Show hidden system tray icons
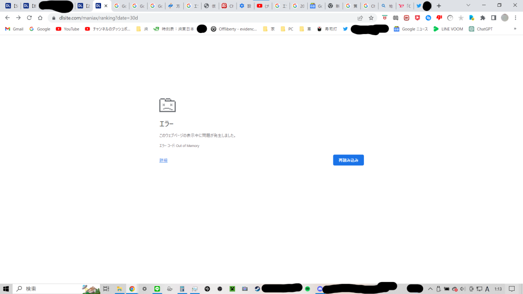Image resolution: width=523 pixels, height=294 pixels. [430, 289]
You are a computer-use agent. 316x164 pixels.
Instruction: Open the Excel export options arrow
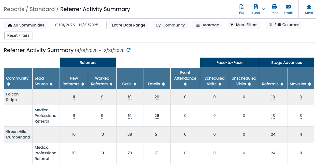pos(264,9)
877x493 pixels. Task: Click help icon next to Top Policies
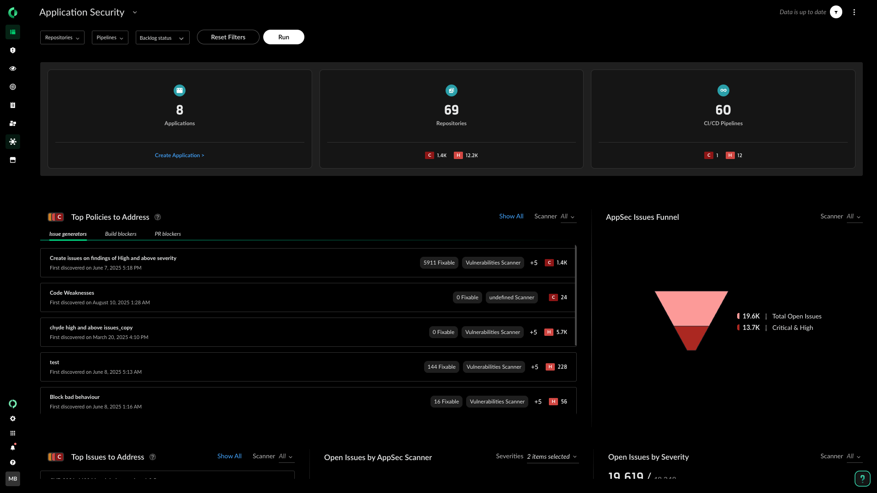[x=158, y=217]
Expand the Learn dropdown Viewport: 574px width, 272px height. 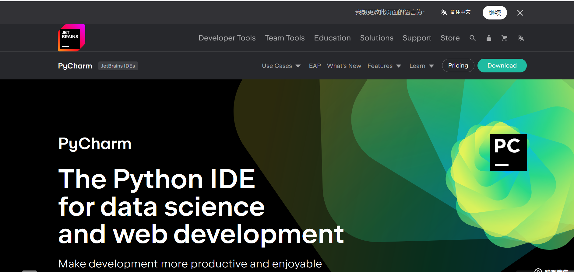[x=421, y=66]
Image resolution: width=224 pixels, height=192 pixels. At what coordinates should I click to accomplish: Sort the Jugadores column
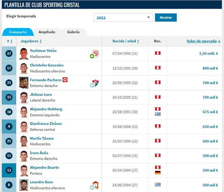(31, 41)
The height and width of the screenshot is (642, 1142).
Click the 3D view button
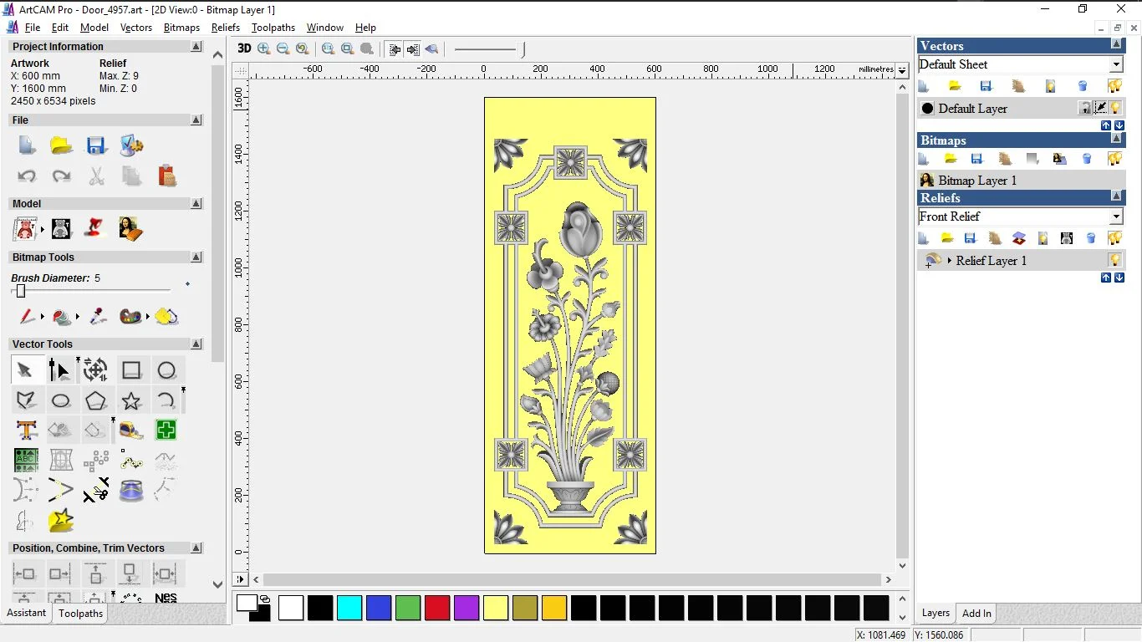point(244,48)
---------------
EXERCISE REQUIREMENTS: Can you render everything from the line containing "The height and" down to the end of the material as a numbered list, skipping any blank lines and leaving the pictures out?

WRITTEN REPLY:
1. The height and width of the screenshot is (642, 1142).
2. Click the 3D view button
3. point(244,48)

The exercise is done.